Fixed and ARM rates are up slightly this week on mortgage bond weakness. Factory orders came in stronger than expected today, and bonds took this as a subtle sign that the Fed may only cut 25 basis points instead of 50. They’ve already cut 175 basis points in the past 4 months, and it typically takes at least six months for Fed rate adjustments to reflect in economic data. My bet is that they still cut 50 basis points, since the Fed’s mission right now is to “reduce tensions in bank lending,” as Fed chairman Ben Bernanke very explicitly told the House Budget Committee 10 days ago. To me, this clear short- to medium-term Fed mission proves all the noise about the Fed being a slave to daily market movement is misguided. This week we also have GDP, the Fed’s favorite inflation measure (personal consumption expenditures), and the jobs and wage growth report Friday.
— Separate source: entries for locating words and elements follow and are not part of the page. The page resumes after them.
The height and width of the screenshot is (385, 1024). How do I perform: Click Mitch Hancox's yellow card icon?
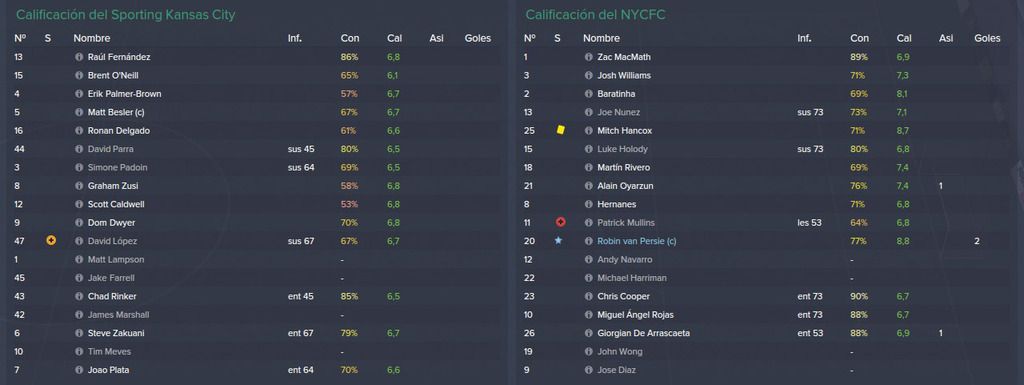point(560,131)
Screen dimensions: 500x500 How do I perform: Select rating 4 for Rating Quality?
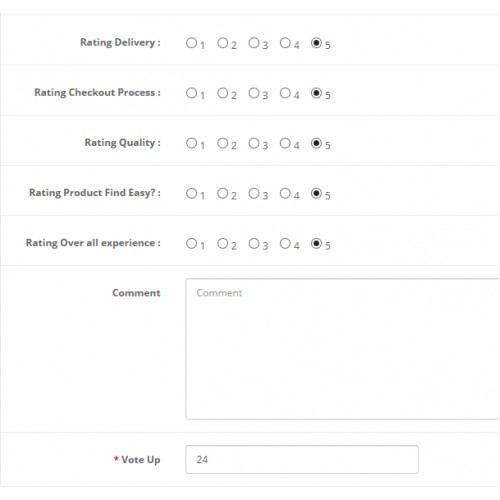point(285,143)
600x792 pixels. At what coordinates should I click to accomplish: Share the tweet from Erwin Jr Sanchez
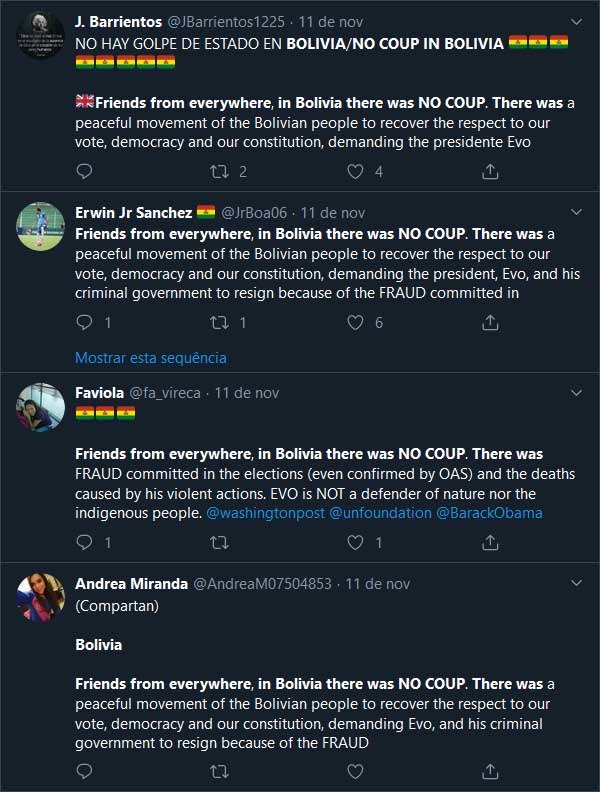490,322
The week has been somewhat quiet but the volatility is about to come back with a force.
For locks I have this week, I am locking ahead of all the data because rates are very good right now and will swing wildly in the coming days. Also, for all purchase clients up to $1m purchase price, I have been talking about loan strategies that enable them to capture the forthcoming conforming loan limit hikes – which will re-set for one year to somewhere between $625k and $729k. If this is the case it changes things for people buying right now. There are ways for buyers in this purchase price range to capture conforming 30yr rates (instead of jumbo 30fixed or settling for an ARM to get a lower rate). Even if they’re buying now, I am talking to people about free or deeply discounted refis when the conforming loan limits change.
You’ll note that I am sending only commentary this week. I will resume sending rates next Monday. Please call for rate quotes.
And as a quick post-script: Even if we go down to 3% Fed Funds Rate this week, and even if we go to 2% Fed Funds, don’t expect this to stay for long. Greenspan keeping rates too low for too long got us into the housing mess we’re in now. Bernanke won’t make the same mistake. At this stage, a move like that would further erode the dollar and eventually cause inflation on top of a weakening economy.